Assignment ->
Print the records exactly. Every mark must remain.

Data supplied ->
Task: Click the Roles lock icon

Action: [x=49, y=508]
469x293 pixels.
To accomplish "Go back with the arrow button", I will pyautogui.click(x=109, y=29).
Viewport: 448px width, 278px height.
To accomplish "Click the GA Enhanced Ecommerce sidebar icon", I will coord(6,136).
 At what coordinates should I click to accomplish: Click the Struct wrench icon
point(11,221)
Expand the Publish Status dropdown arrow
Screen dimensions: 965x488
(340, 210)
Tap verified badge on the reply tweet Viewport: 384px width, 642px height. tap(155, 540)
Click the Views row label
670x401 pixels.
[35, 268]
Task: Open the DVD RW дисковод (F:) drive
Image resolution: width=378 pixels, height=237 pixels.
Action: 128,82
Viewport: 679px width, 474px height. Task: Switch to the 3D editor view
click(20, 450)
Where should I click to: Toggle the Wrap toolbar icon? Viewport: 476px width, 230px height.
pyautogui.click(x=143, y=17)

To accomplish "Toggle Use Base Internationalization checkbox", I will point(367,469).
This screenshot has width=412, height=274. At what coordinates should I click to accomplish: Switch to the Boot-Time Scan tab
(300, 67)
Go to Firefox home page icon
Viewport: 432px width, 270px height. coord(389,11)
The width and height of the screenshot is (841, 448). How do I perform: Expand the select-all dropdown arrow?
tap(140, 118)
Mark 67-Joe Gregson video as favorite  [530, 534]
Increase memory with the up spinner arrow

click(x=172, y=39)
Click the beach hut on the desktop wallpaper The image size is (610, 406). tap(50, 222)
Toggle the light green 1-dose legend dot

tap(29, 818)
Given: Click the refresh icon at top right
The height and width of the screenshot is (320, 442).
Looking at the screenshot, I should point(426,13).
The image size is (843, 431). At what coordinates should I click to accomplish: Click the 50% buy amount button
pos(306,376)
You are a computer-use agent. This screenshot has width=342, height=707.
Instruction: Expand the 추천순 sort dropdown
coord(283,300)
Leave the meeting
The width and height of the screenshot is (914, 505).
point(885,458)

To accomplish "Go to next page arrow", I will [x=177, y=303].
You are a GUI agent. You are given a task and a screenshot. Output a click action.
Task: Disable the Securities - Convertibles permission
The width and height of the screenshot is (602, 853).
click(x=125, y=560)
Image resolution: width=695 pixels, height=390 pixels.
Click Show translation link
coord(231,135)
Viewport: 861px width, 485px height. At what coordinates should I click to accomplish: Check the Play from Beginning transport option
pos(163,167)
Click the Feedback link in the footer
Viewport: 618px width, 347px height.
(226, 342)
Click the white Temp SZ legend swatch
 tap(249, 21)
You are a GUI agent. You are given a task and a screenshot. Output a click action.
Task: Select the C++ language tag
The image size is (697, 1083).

Output ->
Task: Click the Roles lock icon

Action: [x=49, y=508]
469x293 pixels.
To accomplish "Go back with the arrow button", I will pyautogui.click(x=109, y=29).
Viewport: 448px width, 278px height.
To accomplish "Click the GA Enhanced Ecommerce sidebar icon", I will coord(6,136).
 At what coordinates should I click to accomplish: Click the Struct wrench icon
point(11,221)
Expand the Publish Status dropdown arrow
Screen dimensions: 965x488
(340, 210)
Tap verified badge on the reply tweet Viewport: 384px width, 642px height. tap(155, 540)
Click the Views row label
670x401 pixels.
[35, 268]
Task: Open the DVD RW дисковод (F:) drive
Image resolution: width=378 pixels, height=237 pixels.
Action: 128,82
Viewport: 679px width, 474px height. Task: Switch to the 3D editor view
click(20, 450)
Where should I click to: Toggle the Wrap toolbar icon? Viewport: 476px width, 230px height.
pyautogui.click(x=143, y=17)

To accomplish "Toggle Use Base Internationalization checkbox", I will point(367,469).
This screenshot has width=412, height=274. At what coordinates should I click to accomplish: Switch to the Boot-Time Scan tab
(300, 67)
Go to Firefox home page icon
Viewport: 432px width, 270px height. coord(389,11)
The width and height of the screenshot is (841, 448). How do I perform: Expand the select-all dropdown arrow?
tap(140, 118)
Mark 67-Joe Gregson video as favorite  [530, 534]
Increase memory with the up spinner arrow

click(x=172, y=39)
Click the beach hut on the desktop wallpaper The image size is (610, 406). tap(50, 222)
Toggle the light green 1-dose legend dot

tap(29, 818)
Given: Click the refresh icon at top right
The height and width of the screenshot is (320, 442).
Looking at the screenshot, I should point(426,13).
The image size is (843, 431). At what coordinates should I click to accomplish: Click the 50% buy amount button
pos(306,376)
You are a computer-use agent. This screenshot has width=342, height=707.
Instruction: Expand the 추천순 sort dropdown
coord(283,300)
Leave the meeting
The width and height of the screenshot is (914, 505).
point(885,458)

To accomplish "Go to next page arrow", I will [x=177, y=303].
You are a GUI agent. You are given a task and a screenshot. Output a click action.
Task: Disable the Securities - Convertibles permission
The width and height of the screenshot is (602, 853).
click(x=125, y=560)
Image resolution: width=695 pixels, height=390 pixels.
Click Show translation link
coord(231,135)
Viewport: 861px width, 485px height. At what coordinates should I click to accomplish: Check the Play from Beginning transport option
pos(163,167)
Click the Feedback link in the footer
Viewport: 618px width, 347px height.
(226, 342)
Click the white Temp SZ legend swatch
 tap(249, 21)
You are a GUI agent. You are given a task and a screenshot. Output a click action.
Task: Select the C++ language tag
The image size is (697, 1083).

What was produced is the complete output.